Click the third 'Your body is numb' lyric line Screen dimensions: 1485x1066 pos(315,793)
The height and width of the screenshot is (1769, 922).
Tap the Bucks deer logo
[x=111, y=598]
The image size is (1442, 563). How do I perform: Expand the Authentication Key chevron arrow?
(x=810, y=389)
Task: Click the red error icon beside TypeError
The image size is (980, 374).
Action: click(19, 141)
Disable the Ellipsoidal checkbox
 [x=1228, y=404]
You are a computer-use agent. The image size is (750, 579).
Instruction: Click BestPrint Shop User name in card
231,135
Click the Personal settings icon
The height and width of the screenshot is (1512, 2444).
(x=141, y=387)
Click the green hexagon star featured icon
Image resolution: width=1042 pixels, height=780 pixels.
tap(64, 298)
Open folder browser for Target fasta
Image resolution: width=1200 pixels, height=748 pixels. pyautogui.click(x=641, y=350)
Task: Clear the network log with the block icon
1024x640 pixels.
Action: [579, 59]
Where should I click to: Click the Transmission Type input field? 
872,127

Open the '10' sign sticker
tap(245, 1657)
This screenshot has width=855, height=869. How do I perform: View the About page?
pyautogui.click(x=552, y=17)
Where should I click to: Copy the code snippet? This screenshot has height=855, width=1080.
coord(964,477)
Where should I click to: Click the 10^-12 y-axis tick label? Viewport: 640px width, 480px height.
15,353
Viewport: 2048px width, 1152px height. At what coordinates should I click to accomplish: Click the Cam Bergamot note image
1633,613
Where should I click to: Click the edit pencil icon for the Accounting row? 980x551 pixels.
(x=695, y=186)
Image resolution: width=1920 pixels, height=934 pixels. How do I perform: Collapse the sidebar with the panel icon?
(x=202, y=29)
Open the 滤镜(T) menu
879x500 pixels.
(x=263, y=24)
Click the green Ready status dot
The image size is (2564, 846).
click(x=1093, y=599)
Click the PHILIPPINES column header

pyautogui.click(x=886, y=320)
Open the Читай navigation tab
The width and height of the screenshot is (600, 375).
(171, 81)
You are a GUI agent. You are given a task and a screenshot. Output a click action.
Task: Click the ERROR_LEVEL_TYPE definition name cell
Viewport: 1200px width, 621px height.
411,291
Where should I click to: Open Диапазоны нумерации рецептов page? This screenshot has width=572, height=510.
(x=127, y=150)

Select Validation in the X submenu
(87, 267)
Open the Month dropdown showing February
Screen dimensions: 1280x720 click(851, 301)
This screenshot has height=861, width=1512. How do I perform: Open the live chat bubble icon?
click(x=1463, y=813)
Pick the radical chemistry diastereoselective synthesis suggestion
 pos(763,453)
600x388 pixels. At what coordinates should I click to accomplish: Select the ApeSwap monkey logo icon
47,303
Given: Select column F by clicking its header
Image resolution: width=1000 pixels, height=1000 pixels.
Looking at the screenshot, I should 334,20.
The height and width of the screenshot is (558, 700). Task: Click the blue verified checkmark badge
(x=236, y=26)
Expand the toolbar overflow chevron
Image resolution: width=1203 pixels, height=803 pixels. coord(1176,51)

※ ※ ※

▶ **THE TASK**
Go through the material and report each line that holds the string "agent".

▶ **EXPECTED ANSWER**
You are a computer-use agent. The image size is (750, 579).
You are a GUI agent. You are given a task and a screenshot. Output a click action.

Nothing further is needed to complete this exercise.